Your answer should consist of every line from the records that holds the string "computer".
────────────────────────────────────────
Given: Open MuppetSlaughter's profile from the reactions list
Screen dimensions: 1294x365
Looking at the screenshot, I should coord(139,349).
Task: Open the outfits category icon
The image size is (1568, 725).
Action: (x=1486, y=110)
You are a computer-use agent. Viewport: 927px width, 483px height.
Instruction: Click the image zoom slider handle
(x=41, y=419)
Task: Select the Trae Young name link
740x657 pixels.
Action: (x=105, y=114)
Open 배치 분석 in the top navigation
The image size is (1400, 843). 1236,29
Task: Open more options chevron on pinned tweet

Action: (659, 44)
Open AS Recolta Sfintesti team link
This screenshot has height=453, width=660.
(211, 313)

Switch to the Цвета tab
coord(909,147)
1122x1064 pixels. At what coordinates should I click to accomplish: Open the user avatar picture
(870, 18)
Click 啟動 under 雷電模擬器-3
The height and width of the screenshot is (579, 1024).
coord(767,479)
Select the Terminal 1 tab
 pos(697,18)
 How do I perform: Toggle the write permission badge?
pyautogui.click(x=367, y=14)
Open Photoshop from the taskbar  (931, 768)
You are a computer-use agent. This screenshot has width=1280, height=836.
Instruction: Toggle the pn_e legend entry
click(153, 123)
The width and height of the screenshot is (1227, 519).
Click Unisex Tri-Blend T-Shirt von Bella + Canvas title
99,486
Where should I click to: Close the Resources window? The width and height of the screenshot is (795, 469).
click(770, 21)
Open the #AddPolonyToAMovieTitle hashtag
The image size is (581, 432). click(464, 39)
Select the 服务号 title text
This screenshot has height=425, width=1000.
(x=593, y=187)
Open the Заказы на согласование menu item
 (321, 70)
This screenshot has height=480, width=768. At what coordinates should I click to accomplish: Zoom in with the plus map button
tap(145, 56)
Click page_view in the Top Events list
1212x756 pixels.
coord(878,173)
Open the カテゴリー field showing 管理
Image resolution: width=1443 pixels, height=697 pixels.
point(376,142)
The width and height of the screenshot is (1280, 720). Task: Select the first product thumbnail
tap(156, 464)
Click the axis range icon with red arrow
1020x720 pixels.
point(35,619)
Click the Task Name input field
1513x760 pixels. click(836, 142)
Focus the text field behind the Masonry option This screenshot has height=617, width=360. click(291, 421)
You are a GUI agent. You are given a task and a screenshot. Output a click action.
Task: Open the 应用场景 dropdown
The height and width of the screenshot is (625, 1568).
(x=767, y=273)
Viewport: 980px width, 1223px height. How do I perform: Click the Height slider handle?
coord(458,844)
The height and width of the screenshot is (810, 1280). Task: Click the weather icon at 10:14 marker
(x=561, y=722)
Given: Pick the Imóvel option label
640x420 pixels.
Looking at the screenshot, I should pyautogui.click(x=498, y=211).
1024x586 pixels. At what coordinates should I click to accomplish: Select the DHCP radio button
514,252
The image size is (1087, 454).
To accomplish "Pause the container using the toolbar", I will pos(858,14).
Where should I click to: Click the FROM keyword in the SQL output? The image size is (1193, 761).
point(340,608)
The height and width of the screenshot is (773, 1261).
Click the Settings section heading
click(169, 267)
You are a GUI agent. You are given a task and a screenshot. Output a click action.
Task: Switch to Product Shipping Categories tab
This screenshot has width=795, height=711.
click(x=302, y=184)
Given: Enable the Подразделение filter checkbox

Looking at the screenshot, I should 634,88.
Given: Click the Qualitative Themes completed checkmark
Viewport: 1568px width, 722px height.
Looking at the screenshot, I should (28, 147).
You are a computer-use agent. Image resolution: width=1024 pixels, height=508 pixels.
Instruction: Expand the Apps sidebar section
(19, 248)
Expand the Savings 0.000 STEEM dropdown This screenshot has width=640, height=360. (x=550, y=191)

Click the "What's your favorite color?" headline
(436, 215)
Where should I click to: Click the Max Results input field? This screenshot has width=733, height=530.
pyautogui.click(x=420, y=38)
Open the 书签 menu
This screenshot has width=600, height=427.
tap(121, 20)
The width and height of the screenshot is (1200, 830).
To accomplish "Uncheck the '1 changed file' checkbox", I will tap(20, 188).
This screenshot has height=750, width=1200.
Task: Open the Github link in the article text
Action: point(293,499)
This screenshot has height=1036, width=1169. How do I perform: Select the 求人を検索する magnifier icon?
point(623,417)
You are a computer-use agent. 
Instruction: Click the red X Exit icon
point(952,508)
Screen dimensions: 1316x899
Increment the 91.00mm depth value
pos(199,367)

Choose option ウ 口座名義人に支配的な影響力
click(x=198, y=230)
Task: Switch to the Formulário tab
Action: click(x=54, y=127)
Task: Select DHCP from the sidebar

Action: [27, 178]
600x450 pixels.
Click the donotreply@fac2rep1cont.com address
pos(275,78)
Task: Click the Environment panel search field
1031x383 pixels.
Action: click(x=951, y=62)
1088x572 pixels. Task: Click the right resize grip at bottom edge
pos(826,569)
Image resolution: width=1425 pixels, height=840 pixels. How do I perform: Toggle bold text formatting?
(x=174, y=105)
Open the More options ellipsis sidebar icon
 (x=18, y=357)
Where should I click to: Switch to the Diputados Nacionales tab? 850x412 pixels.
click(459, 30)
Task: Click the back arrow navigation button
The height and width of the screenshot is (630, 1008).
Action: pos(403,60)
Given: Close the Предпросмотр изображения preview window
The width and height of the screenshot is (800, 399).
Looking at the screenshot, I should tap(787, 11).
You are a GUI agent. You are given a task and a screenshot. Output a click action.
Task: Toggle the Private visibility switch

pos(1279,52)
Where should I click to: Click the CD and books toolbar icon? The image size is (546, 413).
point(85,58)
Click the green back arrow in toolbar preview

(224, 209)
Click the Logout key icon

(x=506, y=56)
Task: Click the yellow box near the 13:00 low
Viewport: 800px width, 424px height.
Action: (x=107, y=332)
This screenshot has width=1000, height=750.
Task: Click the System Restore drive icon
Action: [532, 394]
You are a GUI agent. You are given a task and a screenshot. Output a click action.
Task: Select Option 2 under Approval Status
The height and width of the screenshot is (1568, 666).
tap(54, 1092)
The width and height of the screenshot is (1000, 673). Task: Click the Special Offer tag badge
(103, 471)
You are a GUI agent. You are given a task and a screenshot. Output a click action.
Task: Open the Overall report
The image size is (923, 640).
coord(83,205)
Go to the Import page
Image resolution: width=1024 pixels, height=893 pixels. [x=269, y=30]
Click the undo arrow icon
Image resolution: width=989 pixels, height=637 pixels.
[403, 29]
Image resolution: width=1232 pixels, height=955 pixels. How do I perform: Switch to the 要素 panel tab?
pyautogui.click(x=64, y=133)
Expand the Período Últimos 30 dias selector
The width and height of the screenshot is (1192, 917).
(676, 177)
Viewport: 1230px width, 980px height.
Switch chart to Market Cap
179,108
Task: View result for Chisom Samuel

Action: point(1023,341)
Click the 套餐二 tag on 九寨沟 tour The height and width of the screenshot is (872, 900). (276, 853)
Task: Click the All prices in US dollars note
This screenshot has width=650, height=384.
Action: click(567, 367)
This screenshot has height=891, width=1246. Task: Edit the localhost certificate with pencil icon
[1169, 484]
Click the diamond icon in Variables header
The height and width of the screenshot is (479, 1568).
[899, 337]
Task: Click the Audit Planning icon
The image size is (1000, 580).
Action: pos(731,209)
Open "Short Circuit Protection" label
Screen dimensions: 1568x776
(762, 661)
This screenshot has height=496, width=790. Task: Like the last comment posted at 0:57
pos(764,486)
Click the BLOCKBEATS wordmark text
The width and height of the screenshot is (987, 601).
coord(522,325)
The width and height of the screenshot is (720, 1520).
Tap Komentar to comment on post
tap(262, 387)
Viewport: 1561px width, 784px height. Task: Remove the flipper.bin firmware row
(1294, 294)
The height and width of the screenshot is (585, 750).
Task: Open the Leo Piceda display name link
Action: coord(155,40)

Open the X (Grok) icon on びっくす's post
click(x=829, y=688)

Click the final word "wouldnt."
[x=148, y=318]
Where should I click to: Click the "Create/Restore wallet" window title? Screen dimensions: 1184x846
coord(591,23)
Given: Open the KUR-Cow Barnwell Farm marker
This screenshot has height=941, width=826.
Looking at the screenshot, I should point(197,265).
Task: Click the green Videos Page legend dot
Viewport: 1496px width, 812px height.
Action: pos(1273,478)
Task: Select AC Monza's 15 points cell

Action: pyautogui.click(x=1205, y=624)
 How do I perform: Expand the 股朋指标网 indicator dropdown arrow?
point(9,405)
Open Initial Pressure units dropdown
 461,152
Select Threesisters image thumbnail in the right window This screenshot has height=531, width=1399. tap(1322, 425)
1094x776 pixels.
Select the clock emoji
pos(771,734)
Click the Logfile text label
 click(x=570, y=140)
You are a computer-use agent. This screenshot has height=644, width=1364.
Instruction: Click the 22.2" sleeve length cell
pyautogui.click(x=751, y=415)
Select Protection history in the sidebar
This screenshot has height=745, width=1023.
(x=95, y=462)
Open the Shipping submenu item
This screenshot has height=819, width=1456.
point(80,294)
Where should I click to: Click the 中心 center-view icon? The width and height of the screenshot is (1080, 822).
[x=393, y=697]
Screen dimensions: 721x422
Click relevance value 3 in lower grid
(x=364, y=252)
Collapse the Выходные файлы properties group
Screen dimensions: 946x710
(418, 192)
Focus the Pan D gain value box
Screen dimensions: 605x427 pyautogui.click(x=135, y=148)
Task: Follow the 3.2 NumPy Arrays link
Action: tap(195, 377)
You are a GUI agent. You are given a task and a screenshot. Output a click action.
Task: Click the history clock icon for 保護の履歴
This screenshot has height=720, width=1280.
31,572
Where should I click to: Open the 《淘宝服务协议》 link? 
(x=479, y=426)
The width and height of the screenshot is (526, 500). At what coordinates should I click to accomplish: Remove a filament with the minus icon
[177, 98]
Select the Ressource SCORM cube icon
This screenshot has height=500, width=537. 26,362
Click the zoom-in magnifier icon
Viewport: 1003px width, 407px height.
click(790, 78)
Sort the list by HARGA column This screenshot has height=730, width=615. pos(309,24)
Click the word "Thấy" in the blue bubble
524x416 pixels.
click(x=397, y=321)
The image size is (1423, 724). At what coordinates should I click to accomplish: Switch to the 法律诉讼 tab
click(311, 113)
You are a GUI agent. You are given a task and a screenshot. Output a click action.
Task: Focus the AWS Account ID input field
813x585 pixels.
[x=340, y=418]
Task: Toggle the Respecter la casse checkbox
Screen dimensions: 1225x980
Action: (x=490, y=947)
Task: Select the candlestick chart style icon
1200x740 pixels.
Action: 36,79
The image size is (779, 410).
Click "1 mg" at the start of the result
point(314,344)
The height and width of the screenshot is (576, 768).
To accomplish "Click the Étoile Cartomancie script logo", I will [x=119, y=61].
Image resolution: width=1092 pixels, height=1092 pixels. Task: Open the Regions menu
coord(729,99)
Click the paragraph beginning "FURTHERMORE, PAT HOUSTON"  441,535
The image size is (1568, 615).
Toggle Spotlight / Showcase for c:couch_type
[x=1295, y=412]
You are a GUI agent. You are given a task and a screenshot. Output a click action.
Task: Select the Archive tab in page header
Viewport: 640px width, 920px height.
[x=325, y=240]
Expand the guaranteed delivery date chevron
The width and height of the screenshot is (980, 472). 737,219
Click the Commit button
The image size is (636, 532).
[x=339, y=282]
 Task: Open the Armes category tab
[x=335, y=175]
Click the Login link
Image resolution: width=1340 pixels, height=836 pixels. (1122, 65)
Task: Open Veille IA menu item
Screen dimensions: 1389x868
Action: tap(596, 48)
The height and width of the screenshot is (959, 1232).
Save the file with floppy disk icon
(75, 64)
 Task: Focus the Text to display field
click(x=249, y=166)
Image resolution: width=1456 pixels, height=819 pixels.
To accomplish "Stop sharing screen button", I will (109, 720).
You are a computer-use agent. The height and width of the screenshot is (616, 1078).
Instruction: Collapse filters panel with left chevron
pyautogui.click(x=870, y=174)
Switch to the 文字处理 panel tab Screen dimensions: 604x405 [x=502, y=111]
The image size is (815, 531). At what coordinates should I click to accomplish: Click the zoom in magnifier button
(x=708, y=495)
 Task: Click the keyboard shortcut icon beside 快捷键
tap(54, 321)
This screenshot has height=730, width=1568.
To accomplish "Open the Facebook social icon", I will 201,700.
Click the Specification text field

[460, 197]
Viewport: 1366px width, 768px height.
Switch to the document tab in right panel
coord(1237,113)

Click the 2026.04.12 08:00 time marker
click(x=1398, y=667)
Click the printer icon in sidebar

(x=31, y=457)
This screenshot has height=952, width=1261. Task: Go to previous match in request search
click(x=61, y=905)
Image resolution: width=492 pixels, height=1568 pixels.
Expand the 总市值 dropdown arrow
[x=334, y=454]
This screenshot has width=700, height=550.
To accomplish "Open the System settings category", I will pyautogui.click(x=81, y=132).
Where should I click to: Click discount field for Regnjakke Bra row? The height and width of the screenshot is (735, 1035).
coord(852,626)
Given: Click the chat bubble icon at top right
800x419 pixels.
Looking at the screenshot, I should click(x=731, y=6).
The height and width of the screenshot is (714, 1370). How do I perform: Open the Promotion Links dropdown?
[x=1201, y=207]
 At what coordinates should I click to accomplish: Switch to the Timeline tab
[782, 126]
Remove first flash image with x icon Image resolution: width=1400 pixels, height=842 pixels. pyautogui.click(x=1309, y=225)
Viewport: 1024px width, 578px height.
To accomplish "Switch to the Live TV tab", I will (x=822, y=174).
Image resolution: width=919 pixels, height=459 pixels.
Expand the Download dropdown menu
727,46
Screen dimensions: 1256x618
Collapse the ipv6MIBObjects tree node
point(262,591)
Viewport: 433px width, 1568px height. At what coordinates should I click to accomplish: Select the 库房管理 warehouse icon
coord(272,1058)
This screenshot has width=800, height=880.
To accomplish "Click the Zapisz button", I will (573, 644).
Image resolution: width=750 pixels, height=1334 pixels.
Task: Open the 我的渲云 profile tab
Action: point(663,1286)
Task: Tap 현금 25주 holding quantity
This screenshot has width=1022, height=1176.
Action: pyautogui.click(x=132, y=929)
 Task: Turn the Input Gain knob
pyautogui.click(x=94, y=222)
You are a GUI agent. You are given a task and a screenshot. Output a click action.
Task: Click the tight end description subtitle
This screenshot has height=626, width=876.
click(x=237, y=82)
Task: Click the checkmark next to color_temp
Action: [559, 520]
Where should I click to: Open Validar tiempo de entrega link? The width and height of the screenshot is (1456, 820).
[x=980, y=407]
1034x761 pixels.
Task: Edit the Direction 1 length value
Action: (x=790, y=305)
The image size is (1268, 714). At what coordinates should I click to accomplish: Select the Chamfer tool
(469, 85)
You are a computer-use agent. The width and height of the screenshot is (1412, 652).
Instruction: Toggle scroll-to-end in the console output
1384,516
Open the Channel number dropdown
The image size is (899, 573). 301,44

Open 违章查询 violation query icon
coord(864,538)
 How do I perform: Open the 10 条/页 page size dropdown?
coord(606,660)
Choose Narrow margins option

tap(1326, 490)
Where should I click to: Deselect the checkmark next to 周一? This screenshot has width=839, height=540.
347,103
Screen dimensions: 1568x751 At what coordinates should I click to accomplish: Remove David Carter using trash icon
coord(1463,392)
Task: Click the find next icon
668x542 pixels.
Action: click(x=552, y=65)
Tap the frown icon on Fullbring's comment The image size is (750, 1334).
────────────────────────────────────────
◆ PROBLEM SOLUTION:
You are a computer-use agent. Viewport: 927px width, 483px height.
You are a computer-use agent. This screenshot has width=1280, height=836.
You are a computer-use agent. Image resolution: width=1024 pixels, height=508 pixels.
You are a computer-use agent. 
You are a computer-use agent. This screenshot has height=644, width=1364.
You are a computer-use agent. The height and width of the screenshot is (616, 1078).
You are a computer-use agent. The width and height of the screenshot is (1412, 652).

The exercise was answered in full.